Consueto appuntamento settimanale con la nostra rubrica “Man of the match”. Il protagonista, quest’oggi, è il versatile centrocampista biancorosso Peppe Iazzetta, tra i migliori in campo nel match di domenica contro il Summa Rionale. Ai nostri microfoni, uno dei veterani della compagine ottavianese, ci racconta l’ottimo momento di forma della squadra, come dimostrato dalle prime sei giornate di campionato.

Primo posto, quattro vittorie e due pareggi: ti aspettavi un rendimento del genere da parte dei tuoi?

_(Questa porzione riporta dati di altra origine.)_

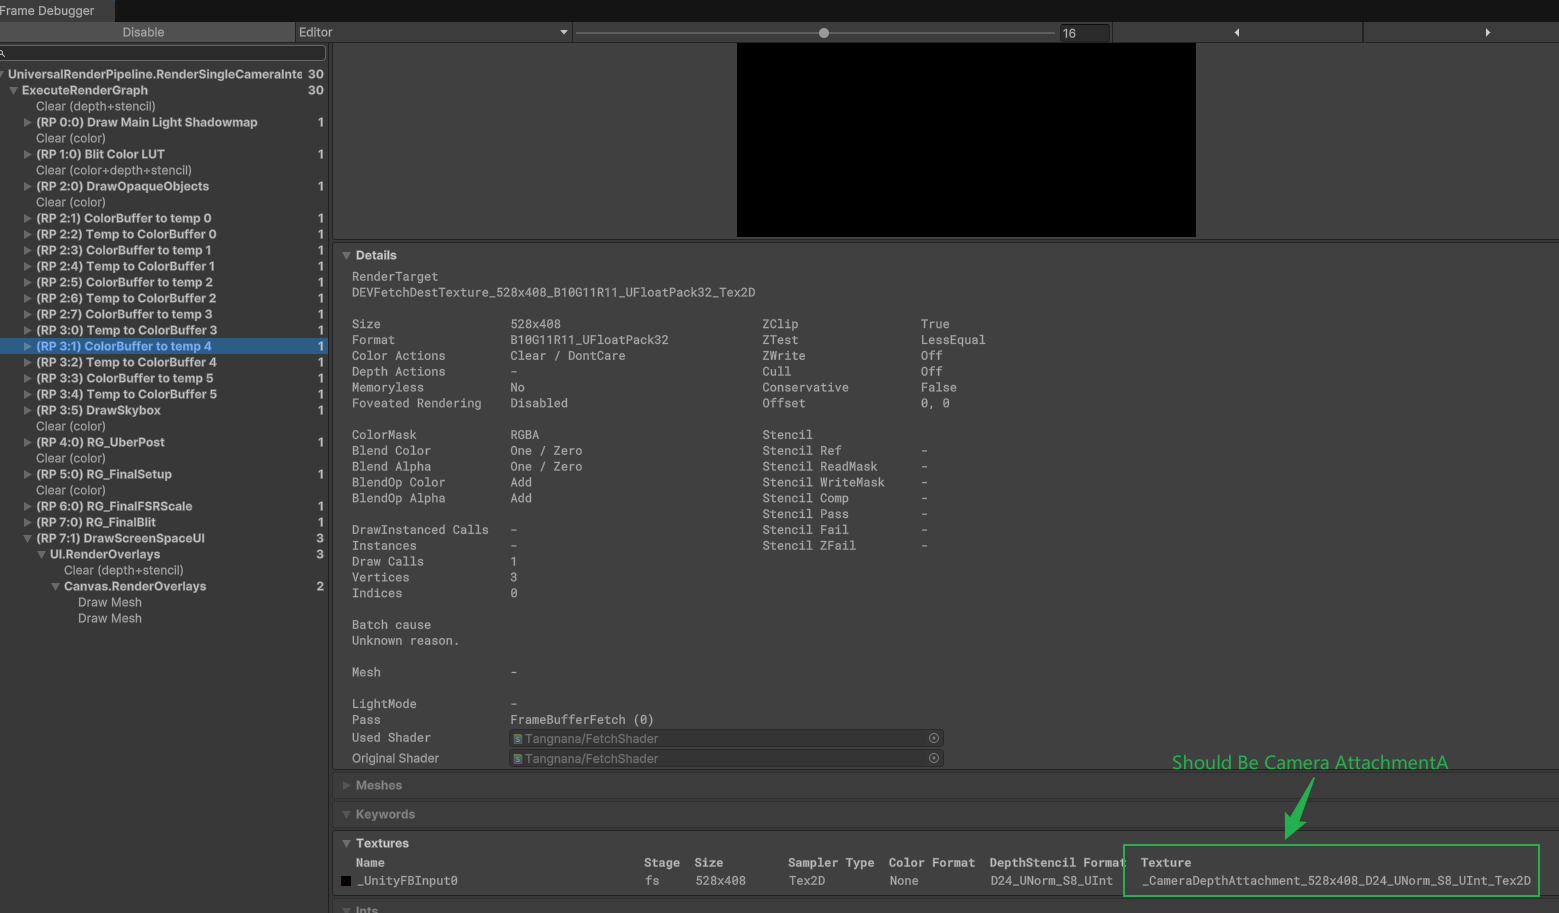Click the shader icon beside Used Shader Tangnana/FetchShader

click(517, 738)
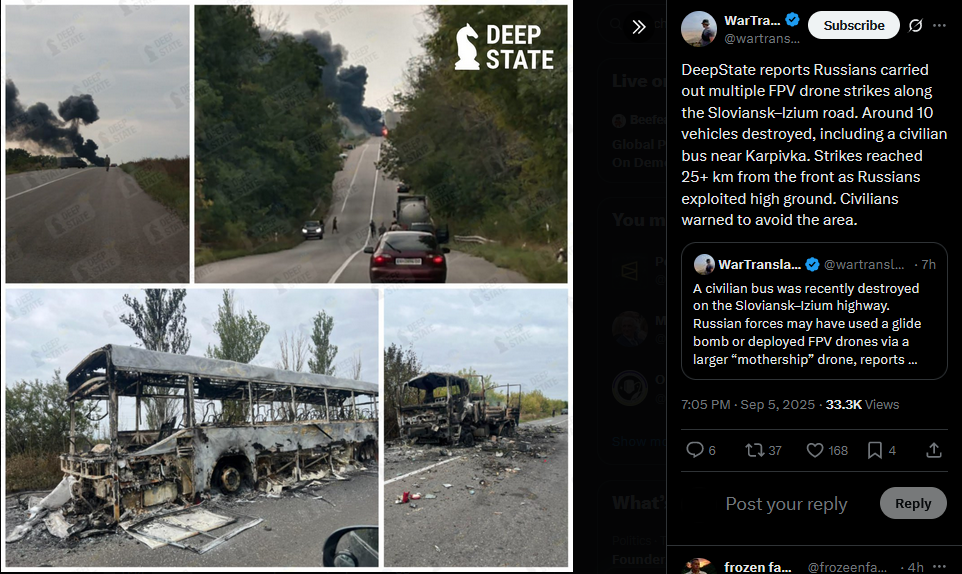Repost using the retweet icon with 37
The height and width of the screenshot is (574, 962).
tap(763, 450)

“Per  quello che è l’organico a nostra disposizione, forse non ci aspettavamo di poter iniziare così bene. Detto ciò, tengo fortemente a sottolineare l’armonia venutasi a creare in un gruppo come questo, dedito sempre al sacrificio. Questo mi lascia presagire un prosieguo denso di soddisfazioni, senza precluderci la possibilità di poter ambire ad un qualcosa di veramente importante”.

In cosa può ancora migliorare questa squadra?

“L’obiettivo è quello di migliorare la gestione delle partite. Domenica, dopo essere passati in vantaggio, abbiamo subito l’inerzia degli avversari. Dovremo stare più attenti, quindi, ad evitare errori banali, consapevoli di dover limare ancora qualcosa sul possesso palla, avvolte troppo lento e prevedibile”.

La tua esperienza al servizio della squadra: sei consapevole di essere un punto di riferimento per i tuoi compagni?

“Sono uno dei più esperti, è vero, ma anche il sottoscritto, non sempre è esente da colpe.

L’esperienza sta nel capire l’errore e ammettere di aver sbagliato in presenza dei tuoi compagni di squadra. Solo così un calciatore può essere assurto ad esempio dai più giovani. Altra cosa fondamentale, e non di secondaria importanza, è l’aver consapevolezza di doversi mettere sempre a disposizione dell’allenatore.

La dedizione al lavoro è un aspetto caratterizzante ed estremamente importante”.

Nello spogliatoio, dopo questo primo scorcio di stagione, si parla sempre e solo dell’obiettivo salvezza?

“L’obiettivo era e resta la salvezza. Inutile, a questo punto della stagione, porsi obiettivi a lungo termine. Viviamo di giornata in giornata, le ottime prestazioni di questo inizio stagione ci proiettano ai prossimi impegni con cauto ottimismo”.

Cosa prometti ai tuoi sostenitori?

“Prometto di impegnarmi costantemente al massimo. Un mio personale ringraziamento va ai vertici societari. Il loro sostegno e la loro vicinanza fanno sembrare il contesto “Real” una vera e propria famiglia, della quale io mi pregio di far parte. Tutti loro meritano quanto di buono stia facendo sul campo questa squadra fino ad oggi”.